**About this task:**
Up to and including the line with "Los Angeles FC (32, 387)", restate the records below word for word, beginning with their first line.
-- Listed records follows --
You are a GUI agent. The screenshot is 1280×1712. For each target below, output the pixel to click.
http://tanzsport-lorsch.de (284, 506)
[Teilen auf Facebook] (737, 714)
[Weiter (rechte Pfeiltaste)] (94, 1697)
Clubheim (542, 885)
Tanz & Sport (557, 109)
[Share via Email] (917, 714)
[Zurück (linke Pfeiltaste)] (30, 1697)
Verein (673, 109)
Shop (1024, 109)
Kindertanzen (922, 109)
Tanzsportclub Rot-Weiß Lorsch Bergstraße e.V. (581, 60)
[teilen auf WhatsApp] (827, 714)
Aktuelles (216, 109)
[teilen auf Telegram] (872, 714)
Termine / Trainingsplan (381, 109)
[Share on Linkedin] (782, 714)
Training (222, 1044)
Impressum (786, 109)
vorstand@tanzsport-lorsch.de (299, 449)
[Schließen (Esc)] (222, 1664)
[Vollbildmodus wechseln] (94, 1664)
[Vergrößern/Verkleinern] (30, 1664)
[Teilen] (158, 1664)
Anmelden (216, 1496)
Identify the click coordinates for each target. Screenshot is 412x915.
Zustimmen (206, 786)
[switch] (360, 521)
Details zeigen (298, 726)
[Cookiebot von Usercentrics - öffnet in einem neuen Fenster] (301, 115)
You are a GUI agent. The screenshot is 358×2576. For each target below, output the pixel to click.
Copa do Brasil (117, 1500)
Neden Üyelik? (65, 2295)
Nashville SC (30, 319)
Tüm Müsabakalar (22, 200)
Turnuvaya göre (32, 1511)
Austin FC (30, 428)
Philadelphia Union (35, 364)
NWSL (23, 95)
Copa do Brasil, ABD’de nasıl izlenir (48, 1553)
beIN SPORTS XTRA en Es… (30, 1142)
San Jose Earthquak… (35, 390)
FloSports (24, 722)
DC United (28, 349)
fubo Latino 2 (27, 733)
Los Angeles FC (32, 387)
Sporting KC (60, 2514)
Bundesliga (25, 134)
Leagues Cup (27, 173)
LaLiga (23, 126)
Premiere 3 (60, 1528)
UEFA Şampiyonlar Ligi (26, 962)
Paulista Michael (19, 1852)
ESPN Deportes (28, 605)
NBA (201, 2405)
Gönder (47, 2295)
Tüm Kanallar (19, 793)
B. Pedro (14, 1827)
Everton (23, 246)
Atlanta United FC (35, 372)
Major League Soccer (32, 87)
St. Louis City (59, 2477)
-- Listed records concluded --
**Task response:**
You are a GUI agent. The screenshot is 1280×1712. For each target below, output the pixel to click.
http://tanzsport-lorsch.de (284, 506)
[Teilen auf Facebook] (737, 714)
[Weiter (rechte Pfeiltaste)] (94, 1697)
Clubheim (542, 885)
Tanz & Sport (557, 109)
[Share via Email] (917, 714)
[Zurück (linke Pfeiltaste)] (30, 1697)
Verein (673, 109)
Shop (1024, 109)
Kindertanzen (922, 109)
Tanzsportclub Rot-Weiß Lorsch Bergstraße e.V. (581, 60)
[teilen auf WhatsApp] (827, 714)
Aktuelles (216, 109)
[teilen auf Telegram] (872, 714)
Termine / Trainingsplan (381, 109)
[Share on Linkedin] (782, 714)
Training (222, 1044)
Impressum (786, 109)
vorstand@tanzsport-lorsch.de (299, 449)
[Schließen (Esc)] (222, 1664)
[Vollbildmodus wechseln] (94, 1664)
[Vergrößern/Verkleinern] (30, 1664)
[Teilen] (158, 1664)
Anmelden (216, 1496)
Identify the click coordinates for each target. Screenshot is 412x915.
Zustimmen (206, 786)
[switch] (360, 521)
Details zeigen (298, 726)
[Cookiebot von Usercentrics - öffnet in einem neuen Fenster] (301, 115)
You are a GUI agent. The screenshot is 358×2576. For each target below, output the pixel to click.
Copa do Brasil (117, 1500)
Neden Üyelik? (65, 2295)
Nashville SC (30, 319)
Tüm Müsabakalar (22, 200)
Turnuvaya göre (32, 1511)
Austin FC (30, 428)
Philadelphia Union (35, 364)
NWSL (23, 95)
Copa do Brasil, ABD’de nasıl izlenir (48, 1553)
beIN SPORTS XTRA en Es… (30, 1142)
San Jose Earthquak… (35, 390)
FloSports (24, 722)
DC United (28, 349)
fubo Latino 2 (27, 733)
Los Angeles FC (32, 387)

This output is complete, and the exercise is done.